Sunday, 20 July 2014

Fashion as Empowerment

One of the many blogs I follow is that of the Smithsonian for its updates on natural wonders, medical marvels and historical discoveries through archaeology and research. Recently though I was pleasantly surprised to find that my own personal area of interest was under the limelight.

The article was 'Artwork Culled From the Collections Proves That No One Will Ever Be As Fashionable As the French: This collection of early 20th-century fashion plates reveal how women used their wardrobe for empowerment' and while it wasn't Napoleonic fashion, it was still historical fashion looking at fashion plates as a primary source.

The article looks at a series of elegant  fashion plates sketched by George Barbier and published in the Parisian magazine 'Journal des Dames et des Modes' between 1912 and 1914. They are beautiful plates, for their bright bold colours and styles depicting the change away from the S-silhouette and pastels of the Edwardian era, to a more streamlined fashion with a higher waistline, situated just under the bust, however it feels as though the author has missed a connection which would serve to add another dimension to the story of these plates.

Journal des Dames et des Modes was a Parisian magazine that ran between 1912 and 1914 but the early 20th century was not the time of the advent of the Parisian fashion magazine and particularly not the advent of this journal. What Amy Henderson does not mention was that the early 20th century just saw the revival of Journal des Dames et des Modes and the incorporated Costumes Parisiens, the fashion plates published therein.

The original Journal des Dames et des Modes was published between 1790 and 1839 with a small hiatus during the Reign of Terror, with each edition containing the coloured fashion plates that would be mimicked so exactly 100 years later.
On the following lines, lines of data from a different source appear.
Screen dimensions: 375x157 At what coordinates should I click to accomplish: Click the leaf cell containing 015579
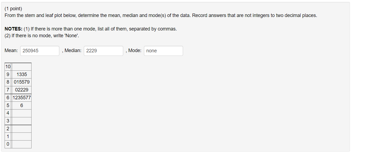click(21, 82)
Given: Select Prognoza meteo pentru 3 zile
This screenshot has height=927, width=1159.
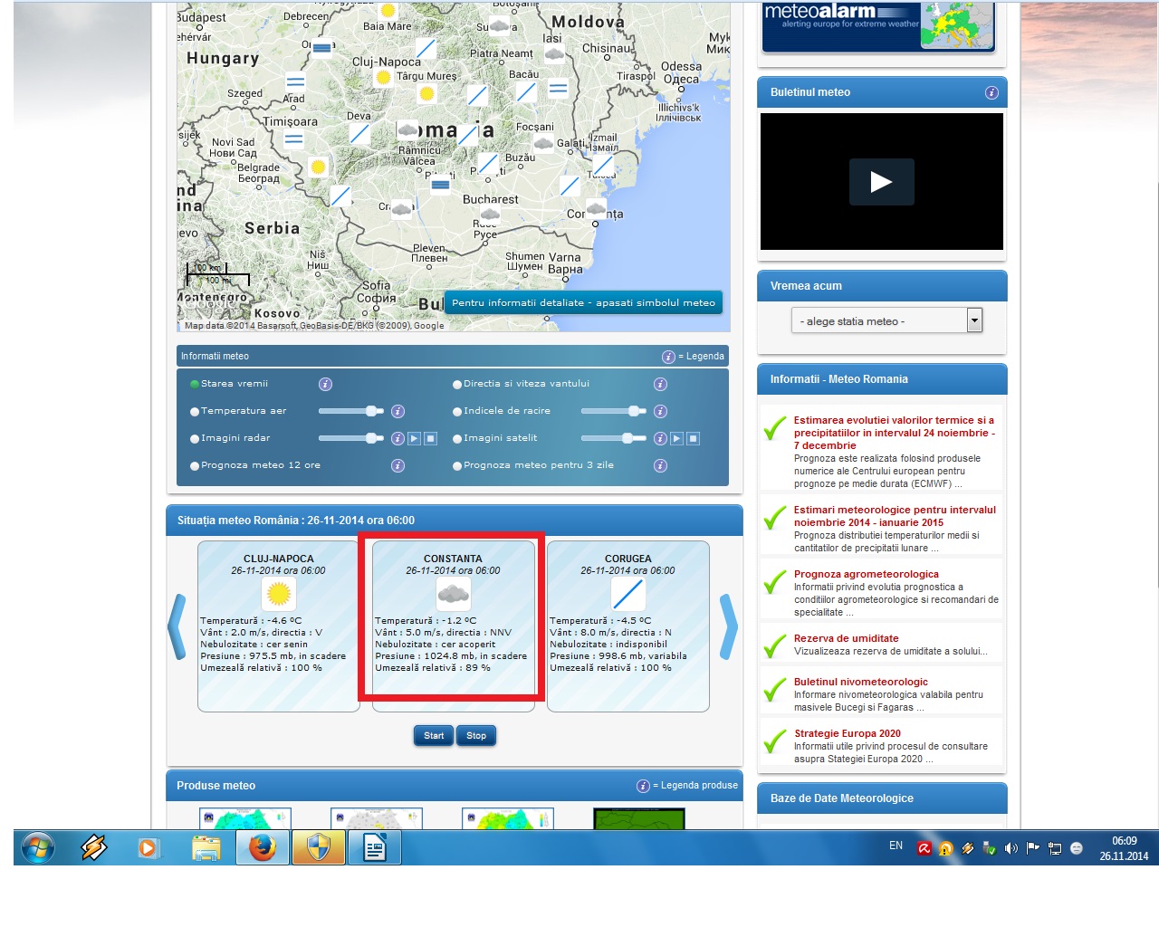Looking at the screenshot, I should [457, 466].
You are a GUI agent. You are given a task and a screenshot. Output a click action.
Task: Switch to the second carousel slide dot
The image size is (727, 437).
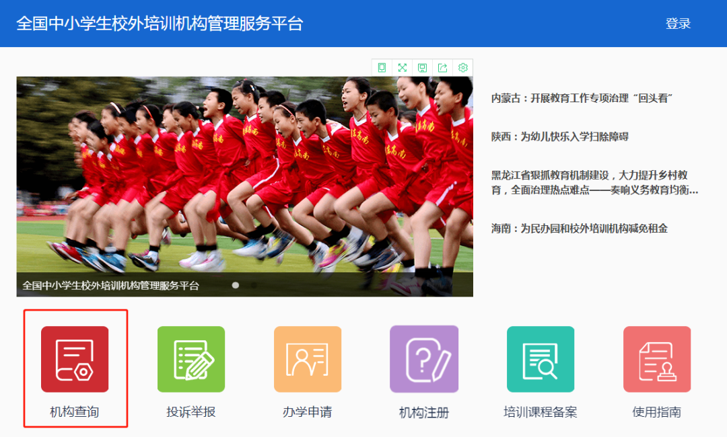point(254,285)
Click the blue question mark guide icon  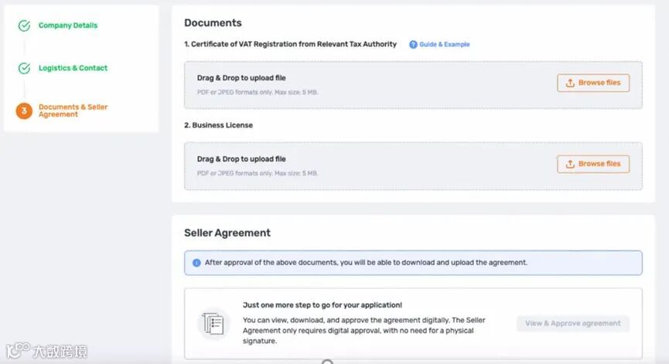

Each plate contains the date in the top left corner, Costume Parisien top centre, and the plate number in the top right corner. Beneath the illustration is a small caption describing the chief fashion article within.

The reason for this mimicking may have been that the fashions in the prewar years resembled those of the French Revolution and Napoleonic era more closely that they did any other period in recent history; in the intermin, fashion had adopted the leg of mutton sleeves, the crinoline, the bustle and the S-silhouette to mention a few, while the years before the French Revolution had seen the paniers, all constructions that dramatically altered the shape of a woman's figure. 

Aside from the bright colours and suggestive poses of the women depicted, one of the chief differences between the original plates and the revivals may be that the original plates did not depict idealised or extreme fashions from haute couture designers who hoped to see their creations worn by the elite of Paris. The original Costume Parisien plates depicted fashions that were already being worn on the street: wardrobes that women were using to gain empowerment. 

Unfortunately, although Henderson mentioned it in the byline of her article, she fails to elucidate on what she defines as empowerment, and just how these revival "fashion plates reveal how women used their wardrobe for empowerment". Subsequently, though the title promised so much, the article becomes in some ways just an advert for an exhibition at the Dublin’s Chester Beatty Library, and replicas of the revival fashion plates on sale through the Smithsonian.

While I was disappointed at the omission, I was pleased that although it was not mentioned, Henderson's statement was actually entirely accurate, even if she was referring to the wrong set of plates. In the early days of the French Revolution when the social and political structures were ripped out from beneath their feet and French women could no longer use their social position or ties with men of note to define their place in the hierarchy of the French people, they turned to their clothes to reclaim the power they still expected to wield.

While the revival Costume Parisien plates "depict opulent fabrics, bold patterns and rich embroidery in crepes, and silks, and exotic plumage", in the early years of the French Revolution these were regarded as a sign of one's wealth and associations with the old aristocracy and were more likely to result in the loss of one's head than in the gaining of any form of power. Instead women had to resort to other elements of fashion to achieve their desired empowerment.

One of the reasons why the original Costume Parisien plates are so dull in comparison to the brighter revival ones is that the use of white linens and cottons was one of the ways women achieved this empowerment. White is a hard colour to maintain, even today, and white trains even more so, particularly in the days before proper sewerage and when the main mode of transport involved horses and unsealed roads. As a result, a woman's ability to remain in diaphanous white trains indicated a wealth that enabled her to be driven everywhere as opposed to walking through the dirty streets (owning and maintaining a carriage and stables), have her clothes washed properly (by servants), and having the wealth to be able to replace these white dresses with newer whiter dresses when desired. 

White empire-line gowns also replicated the clean sinuous lines of the classical statuary that had undergone a revival and represented the Roman Republic that was an inspiration for the new emerging France.